Polacy i Polki średnio spędzają w pracy od blisko 40 do ponad 43 godzin w tygodniu, co czyni nas jednym z najbardziej zapracowanych narodów Europy. Tempo w jakim obecnie rządzący odwracają się od kolejnych obietnic wyborczych nie nastraja optymistycznie. Jedną z obietnic na 100 dni było skrócenie do 35 h tygodnia pracy.
W dobie cyfryzacji i robotów, ale przede wszystkim sztucznej inteligencji, nieuniknionym następstwem będzie rewolucja na rynku pracy, których antenatem była nasza firma.
Ostateczna treść nowych zapisów w kodeksie pracy, nie tylko nie wejdzie w życie w ciągu 100 dni od powołania rządu Donalda Tuska, ale i nie wejdzie w życie z początkiem 2025 roku.
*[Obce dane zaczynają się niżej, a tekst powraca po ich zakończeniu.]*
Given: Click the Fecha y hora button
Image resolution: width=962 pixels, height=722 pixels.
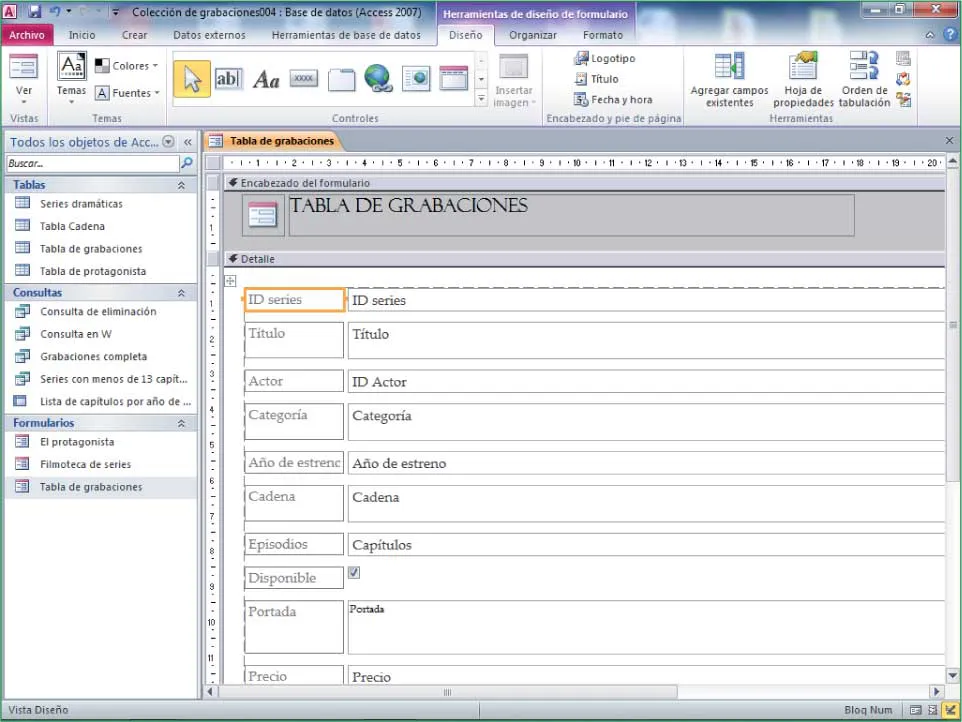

Z drugiej, słonecznej strony, daje to czas nie tylko na dobre przygotowanie się do rewolucyjnej w końcu zmiany w czasie pracy, ale i dokładne skonsultowanie ze wszystkimi zainteresowanymi oraz wybranie jak najlepszych kompromisów. To może styczeń 2027 roku? Być może w jednej nowelizacji nastąpi zmiana bardziej gruntowna kodeksu pracy, obejmująca także rozszerzenie czasu tak pożądanego urlopu wypoczynkowego. Można sobie wyobrazić rozwiązania, które jako obowiązkowe wprowadzają 35-godzinny tydzień pracy, skrócony o 5 godzin z obecnych 40, ale do decyzji pracodawcy pozostawiające jego szczegółową organizację – czy np. przybierze on postać 4-dniowego tygodnia pracy z wydłużonymi do 9 godzin 3 dniówkami np. poniedziałek-środa i jedną dalej 8 godzinną w czwartek, czy pozostanie jako tydzień pięciodniowy, ale ze skróconymi każdego dnia dniówkami – z 8 do 7 godzin. Który wariant wolą zatrudnieni nie ma wątpliwości. Wszelkie badania sondażowe wskazują, że Polacy widzą siebie „na weekendzie” od czwartku popołudnia. Wydaje się, że prace nad tymi rewolucyjnymi zmianami nabiorą tempa jesienią i być może będą finalizowane wiosną 2025 roku. Powód? Czterodniowy tydzień pracy - czy choćby tylko 35-godzinny, skracający obecną dniówkę o godzinę - może być dobrym punktem programu wyborczego kandydata na prezydenta obecnej rządzącej koalicji.
Na świecie rewolucja trwa. Kilka krajów i firm wprowadziło pilotażowe programy polegające na skróceniu tygodnia pracy – np. Wielka Brytania, Islandia czy… japoński oddział Microsoftu. W Polsce pionierem jest Herbapol. Jedna z ikon polskiej gospodarki zakomunikowała, że od 1 stycznia 2025 r. wprowadzi czterodniowy tydzień pracy, widząc w tym rozwiązaniu swoją konkurencyjność na rynku pracy, mającą na celu przyciągnięcie najlepszych fachowców.
Żeby nie było tak jednowymiarowo, nie można pominąć wypowiedzi takiej jak Chrisa Ellisona, dyrektora zarządzającego australijskiej firmy wydobywczej Mineral Resources, który powiedział, że nie chce, aby jego pracownicy wychodzili na lunch lub kawę, a zamiast tego firma wprowadza dokładny pomiar efektywnego czasu pracy😊.